### Material provided:
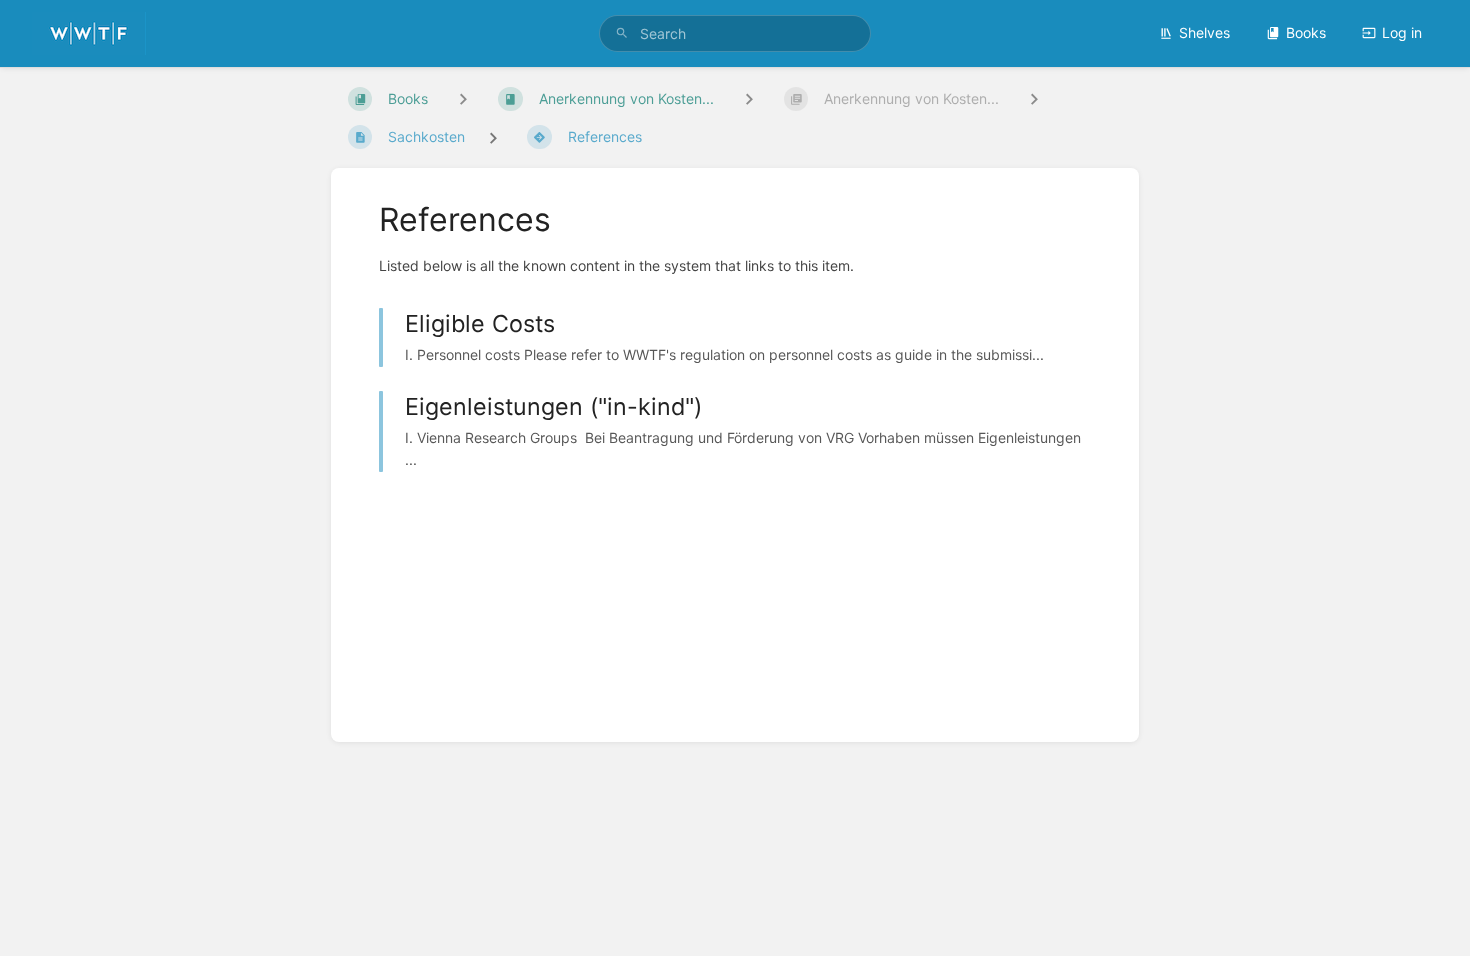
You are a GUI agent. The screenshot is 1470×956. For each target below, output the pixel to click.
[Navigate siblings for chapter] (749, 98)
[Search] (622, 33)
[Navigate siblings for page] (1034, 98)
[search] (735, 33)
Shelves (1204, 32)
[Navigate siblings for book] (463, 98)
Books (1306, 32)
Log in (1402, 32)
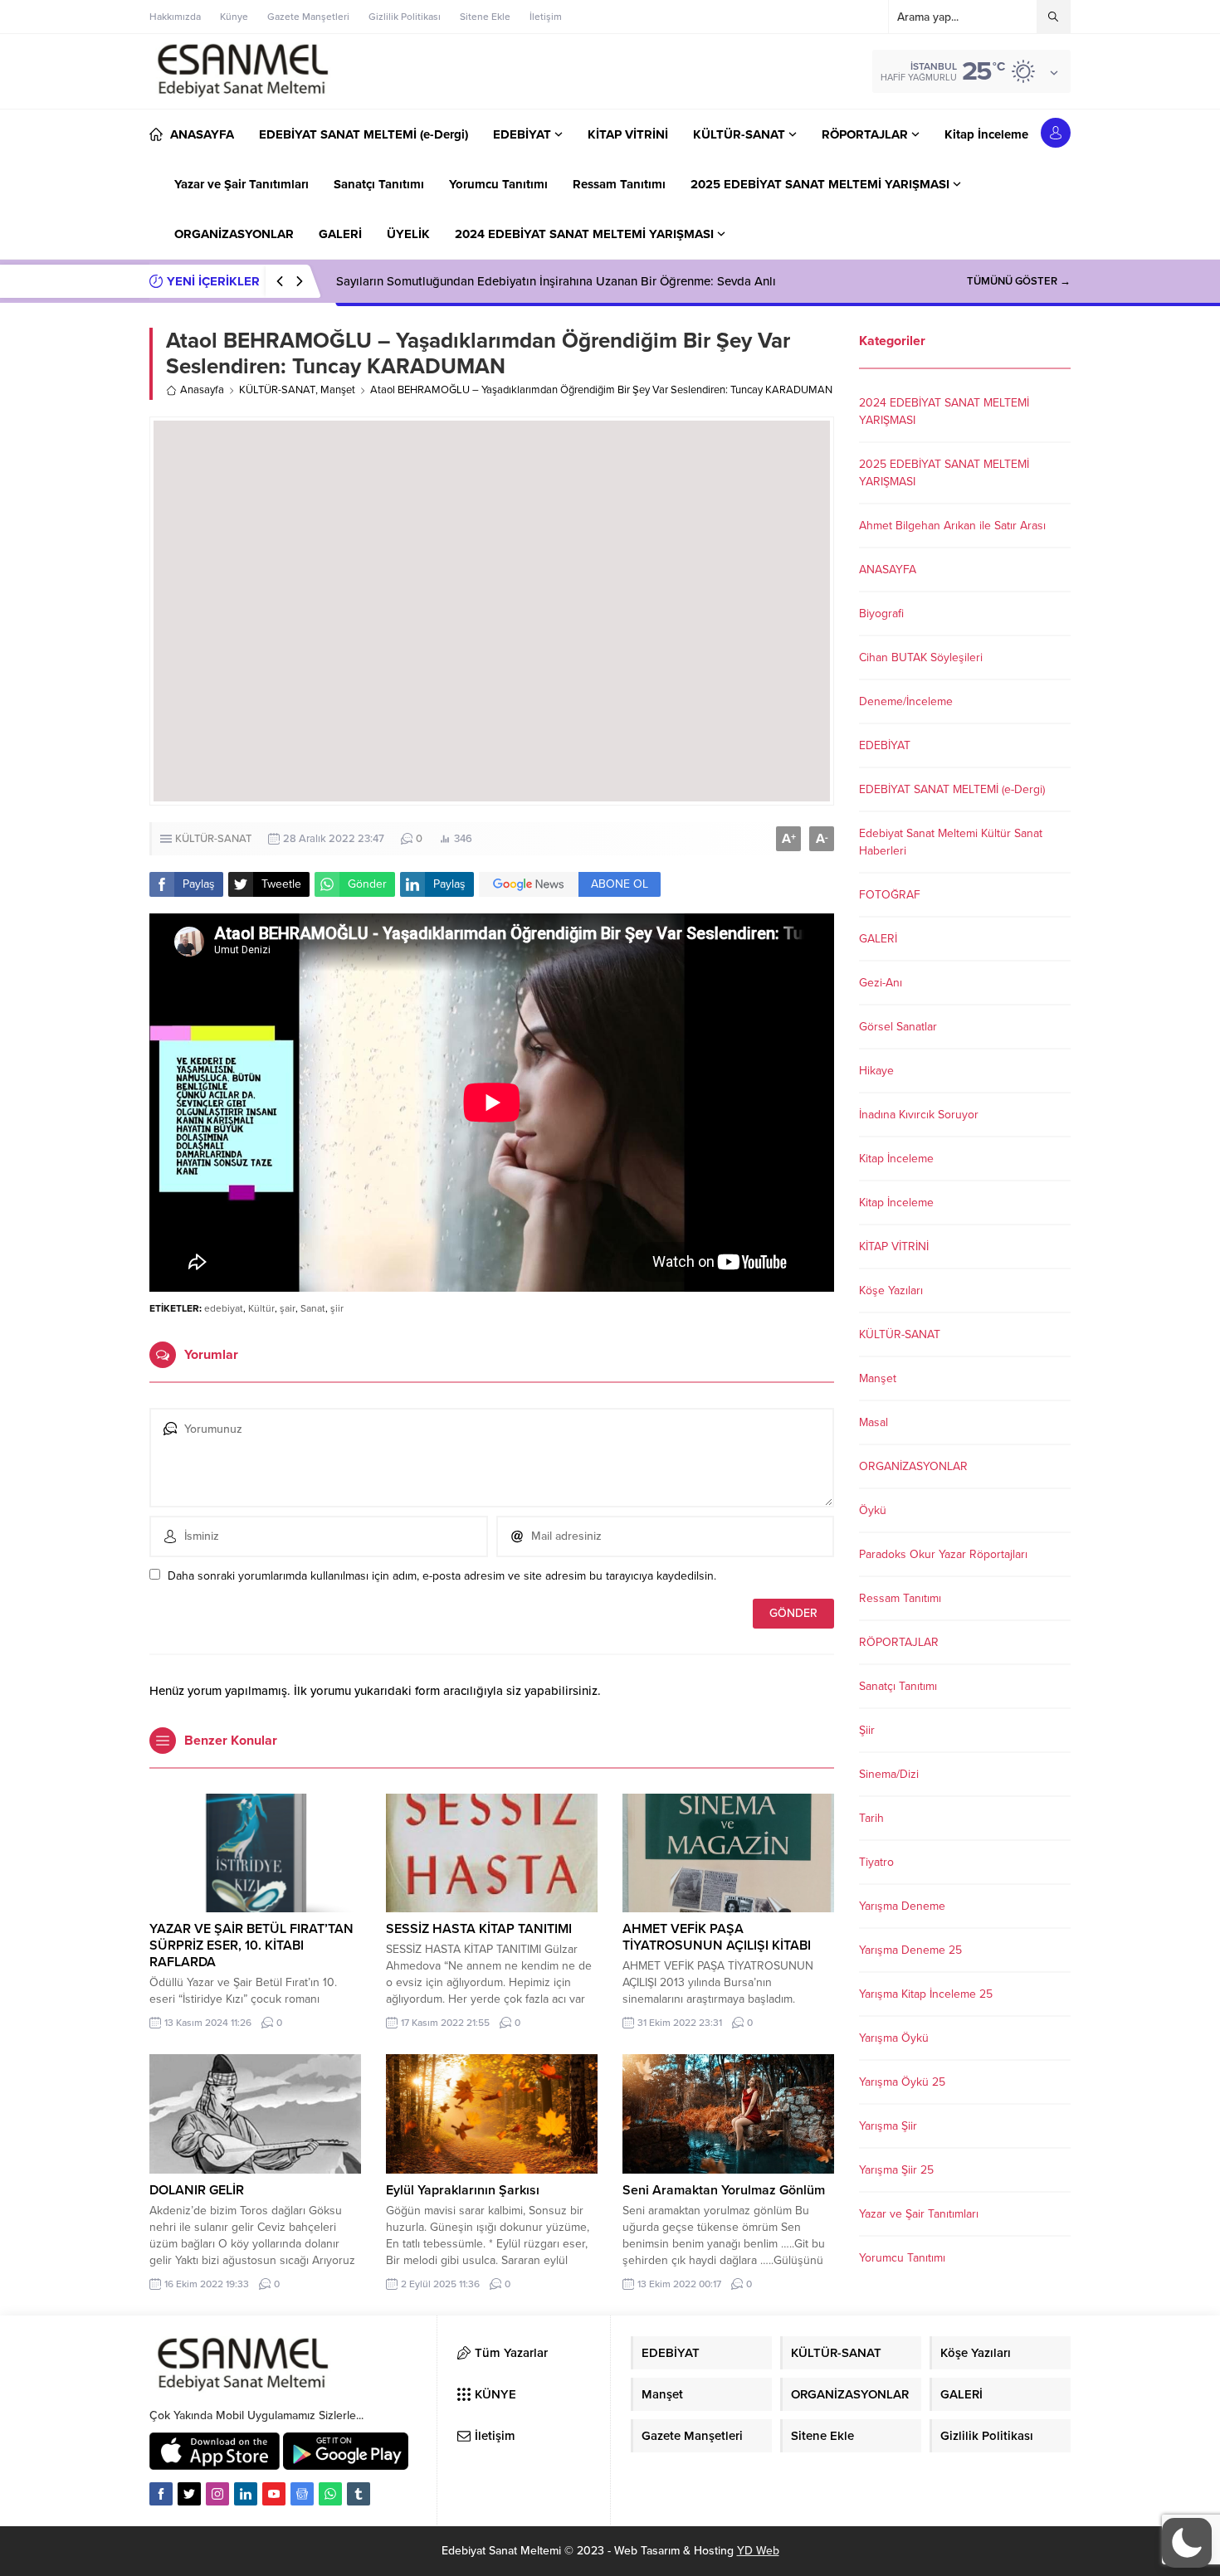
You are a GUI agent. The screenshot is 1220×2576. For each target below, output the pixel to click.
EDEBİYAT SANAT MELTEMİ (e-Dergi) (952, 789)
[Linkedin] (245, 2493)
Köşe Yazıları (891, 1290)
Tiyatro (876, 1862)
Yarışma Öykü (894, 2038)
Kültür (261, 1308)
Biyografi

### Assignment:
The span to retype runs from the line containing "[Navigate siblings for page] (1034, 98)" through the last line of the listing above, both ends included; copy it exactly, without pictures.

### Response:
[Navigate siblings for page] (1034, 98)
[search] (735, 33)
Shelves (1204, 32)
[Navigate siblings for book] (463, 98)
Books (1306, 32)
Log in (1402, 32)
You are a GUI agent. The screenshot is 1220×2576. For each target below, output the pixel to click.
EDEBİYAT SANAT MELTEMİ (e-Dergi) (952, 789)
[Linkedin] (245, 2493)
Köşe Yazıları (891, 1290)
Tiyatro (876, 1862)
Yarışma Öykü (894, 2038)
Kültür (261, 1308)
Biyografi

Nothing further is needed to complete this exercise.